Brasília – As instituições financeiras ligadas à Federação Brasileira de Bancos (Febraban) passarão a adotar regras mais rígidas de combate a golpes digitais e lavagem de dinheiro. A partir de agora, todas as associadas deverão implementar controles mais rigorosos, incluindo o fechamento de contas vinculadas a sites de apostas online não autorizados pela Secretaria de Prêmios e Apostas do Ministério da Fazenda.
Segundo Caio de Souza Loureiro, sócio da área de Gaming & E-sports de TozziniFreire Advogados, a iniciativa faz parte dos esforços de autorregulação do setor bancário, que vem sendo continuamente aprimorado para aumentar a rastreabilidade das operações financeiras e reduzir a ocorrência de fraudes digitais.
“A decisão da Febraban de incluir na autorregulação normas de controle e combate a contas que operam com bets ilegais deve ser comemorada.
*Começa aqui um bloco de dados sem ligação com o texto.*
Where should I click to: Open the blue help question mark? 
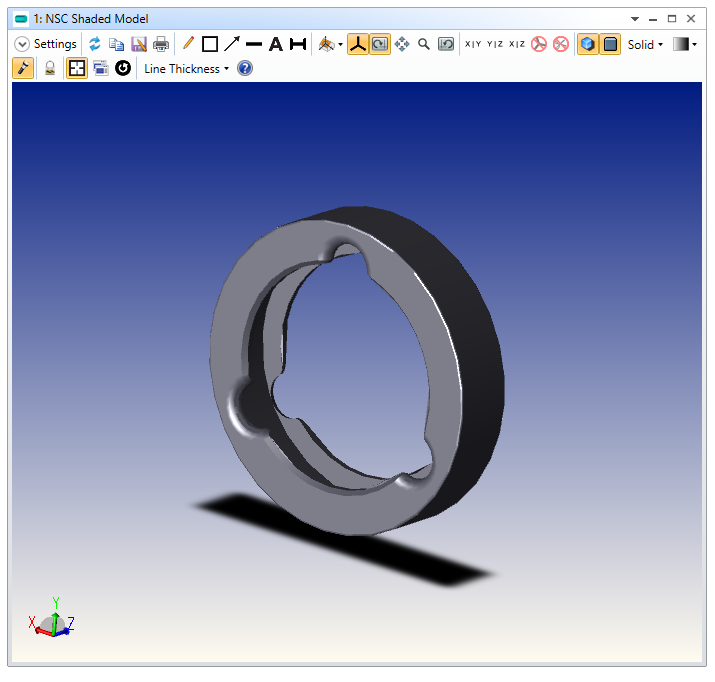pyautogui.click(x=245, y=69)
Apesar de alguns agastamentos com o setor, a Febraban percebeu — e isso precisa ser comemorado — que o inimigo dela não são as bets que operam no setor regulado, mas sim as ilegais”, afirma Loureiro.
Loureiro diz que ainda existe forte resistência dos bancos às operações no setor regulado de apostas, o que é uma incongruência, pois, em termos de políticas obrigatórias de combate à lavagem de dinheiro, talvez nenhum outro setor seja tão severo e detalhista quanto o das apostas de quota fixa.
“O inimigo comum, das bets regulares e dos bancos, é o mercado ilegal, que, para as primeiras, retira parte da receita e contribui para a imagem negativa e, para os segundos, provoca riscos de imagem e problemas com consumidores lesados, além de expô-los aos reguladores financeiros”, enfatiza Loureiro.
O advogado explica que muitas operações ilegais de apostas são realizadas por instituições de pagamento que não seguem a autorregulação da Febraban. “Mas a medida adotada por ela é um alento, especialmente diante da inércia do Governo em tomar uma atitude contra essas instituições. Espera-se, agora, que a Febraban se alinhe com as associações de bets regulares na cobrança por medidas mais efetivas por parte do Governo.”